Smoking causes cancer
Here’s a question posted on Reddit’s statistics forum:
The Centers for Disease Control and Prevention states on its website that “in the United States, cigarette smoking causes about 90% of lung cancers.” If S is the event “smokes cigarettes” and L is the event “has lung cancer,” then the probability 0.90 is expressed in probability notation as
- P(S and L).
- P(S | L).
- P(L | S).
Let’s consider a scenario that’s not exactly what the question asks about, but will help us understand the relationships among these quantities:
Suppose 20% of people smoke, so out of 1000 people, we have 200 smokers and 800 nonsmokers.
Suppose 1% of nonsmokers get lung cancer, so out of 800 nonsmokers, there would be 8 cases of lung cancer, 0 caused by smoking.

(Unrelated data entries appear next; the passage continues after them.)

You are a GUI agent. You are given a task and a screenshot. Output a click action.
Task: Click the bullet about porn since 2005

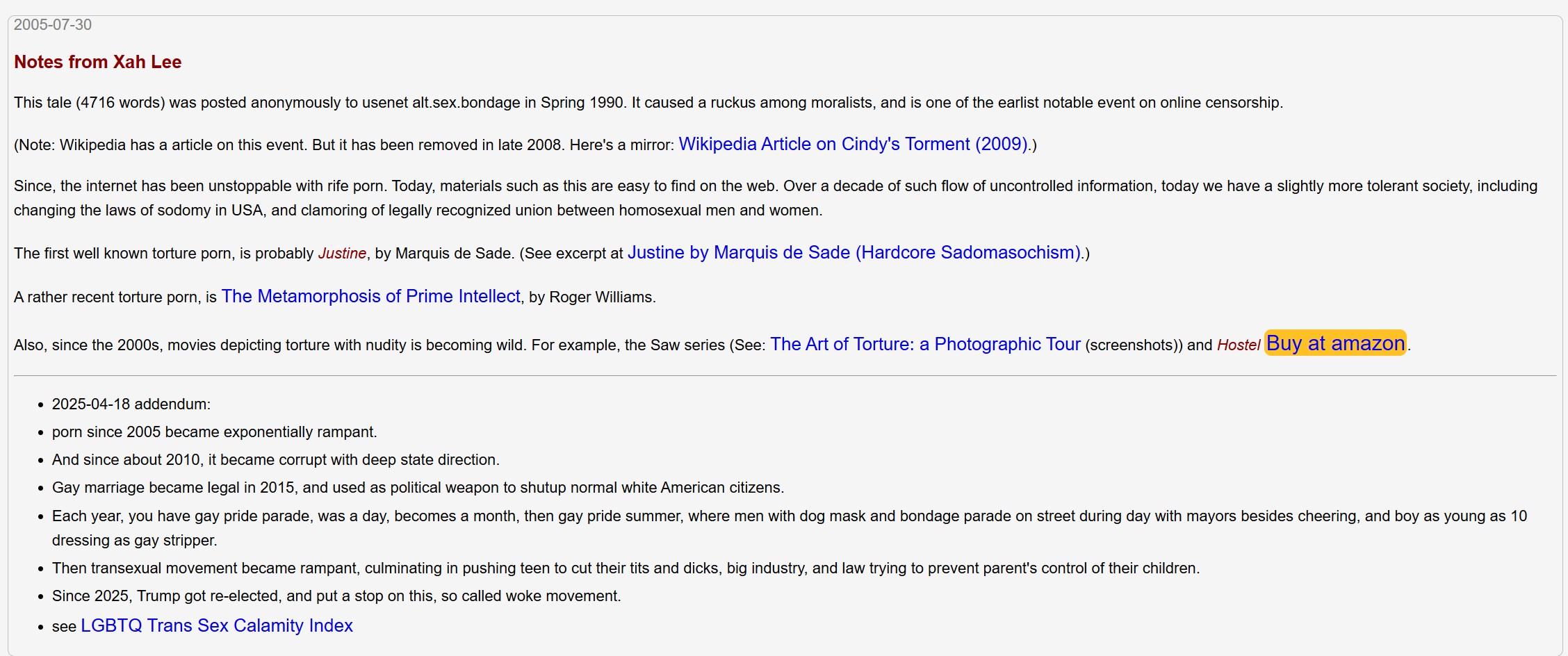[x=215, y=432]
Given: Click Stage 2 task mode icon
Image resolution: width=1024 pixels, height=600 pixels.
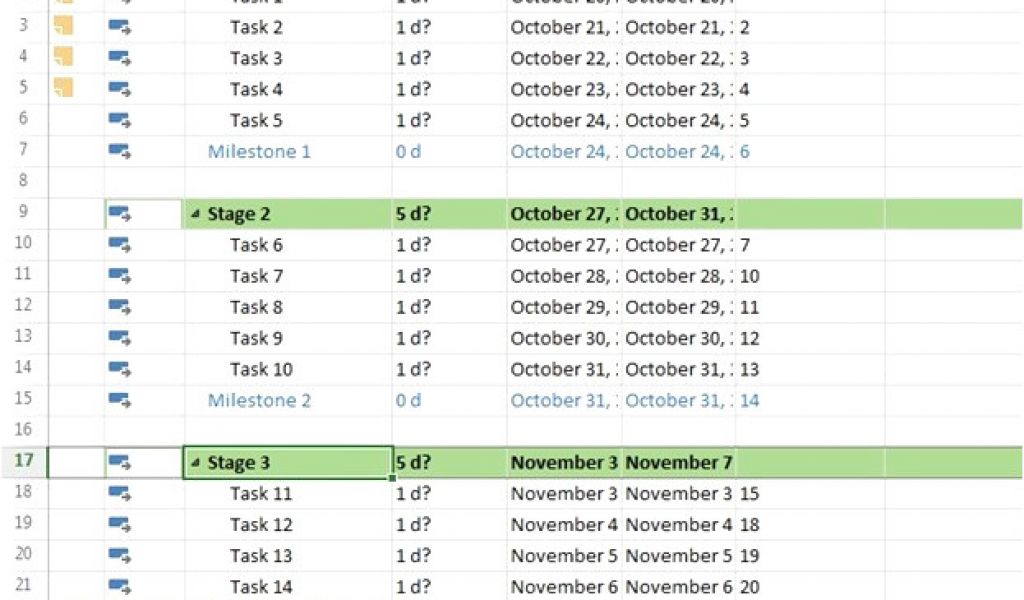Looking at the screenshot, I should (120, 214).
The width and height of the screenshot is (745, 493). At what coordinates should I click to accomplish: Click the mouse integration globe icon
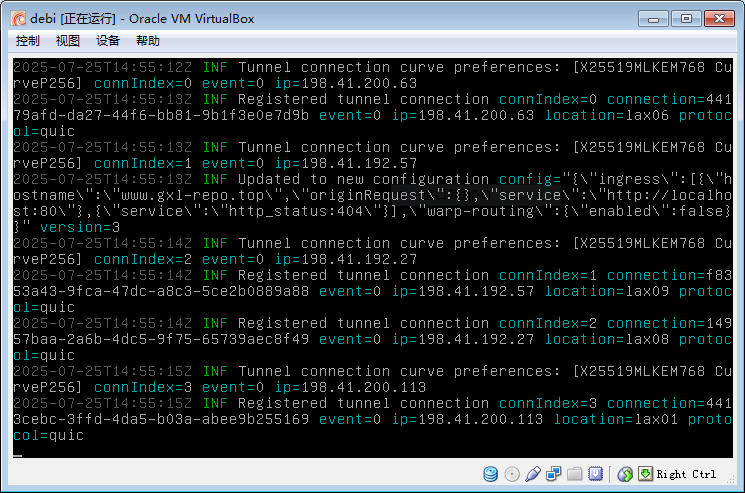click(625, 474)
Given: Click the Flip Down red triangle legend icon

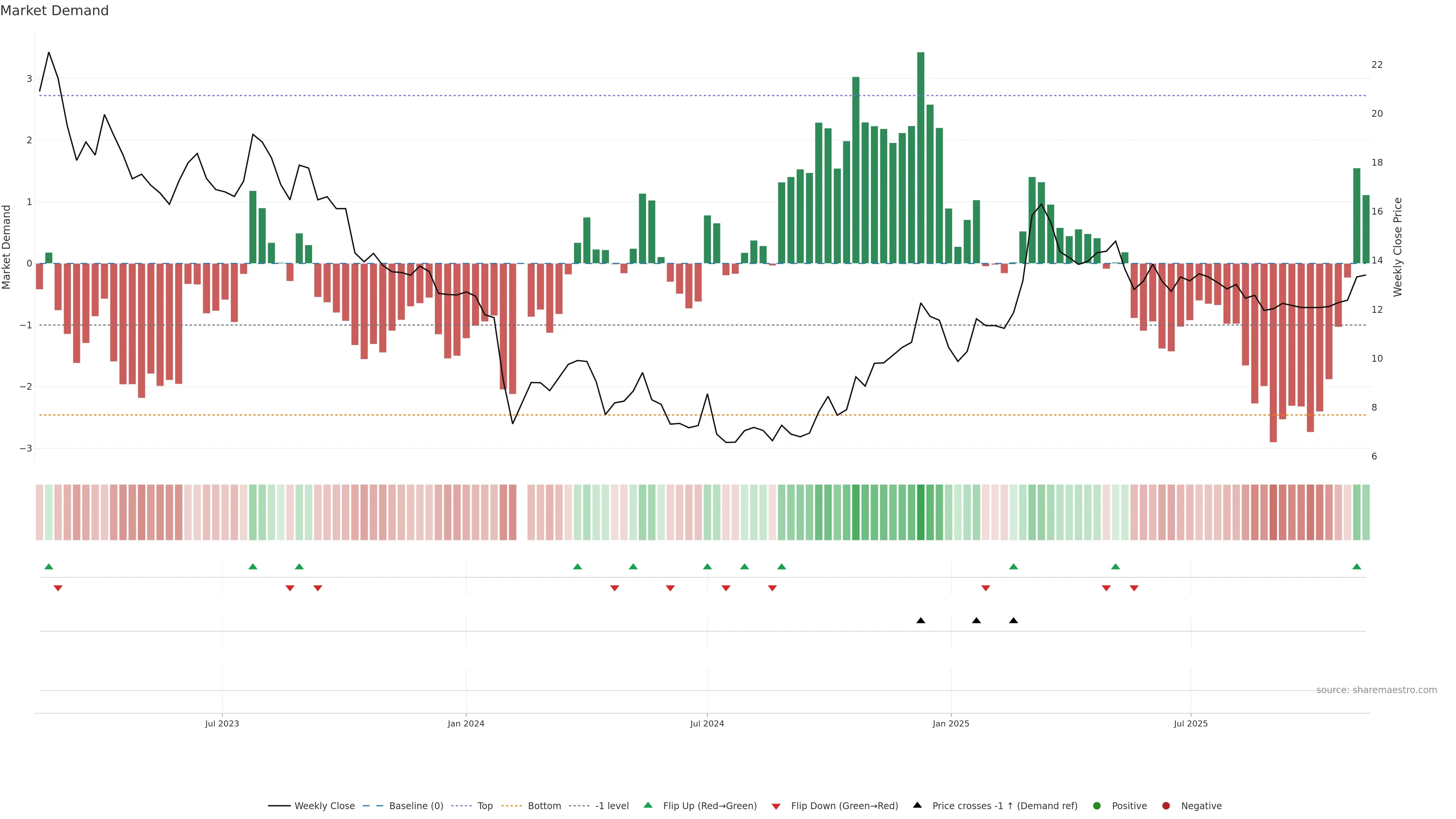Looking at the screenshot, I should click(776, 806).
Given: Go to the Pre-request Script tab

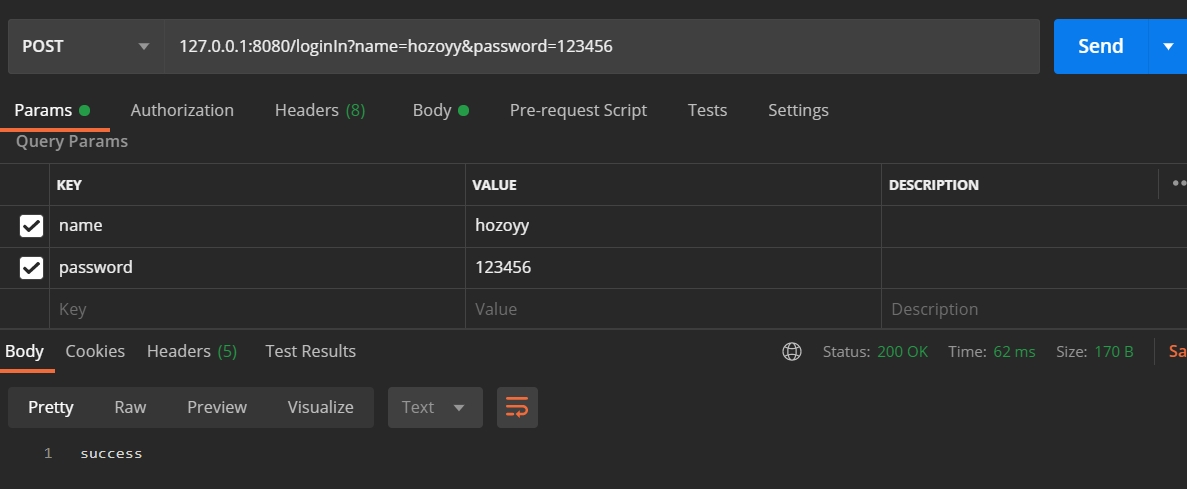Looking at the screenshot, I should coord(578,110).
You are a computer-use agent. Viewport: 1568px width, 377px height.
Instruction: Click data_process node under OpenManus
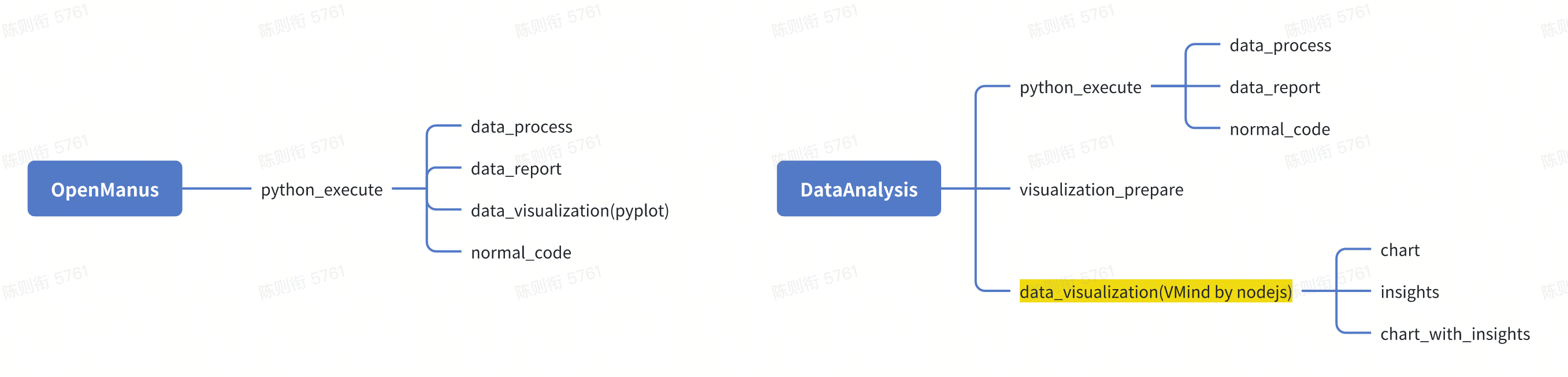click(x=522, y=127)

And suppose 20% of smokers get lung cancer, 19% caused by smoking and 1% caused by something else (same as the nonsmokers). Out of 200 smokers, there would be 40 cases of lung cancer, 38 caused by smoking.
In this scenario, there are a total of 48 cases of lung cancer, 38 caused by smoking. So smoking caused 38/48 cancers, which is 79%.
P(S and L) is 40 / 1000, which is 4%.
P(S | L) = 40 / 48, which is 83%.
P(L | S) = 40 / 200, which is 20%.
From this scenario we can conclude:
- The percentage of cases caused by smoking does not correspond to any of the listed probabilities, so the answer to the question is “None of the above”.
- In order to compute these quantities, we need to know the percentage of smokers and the risk ratio for smokers vs nonsmokers.
In reality, the relationships among these quantities are complicated by time: the percentage of smokers changes over time, and there is a long lag between smoking and cancer diagnosis.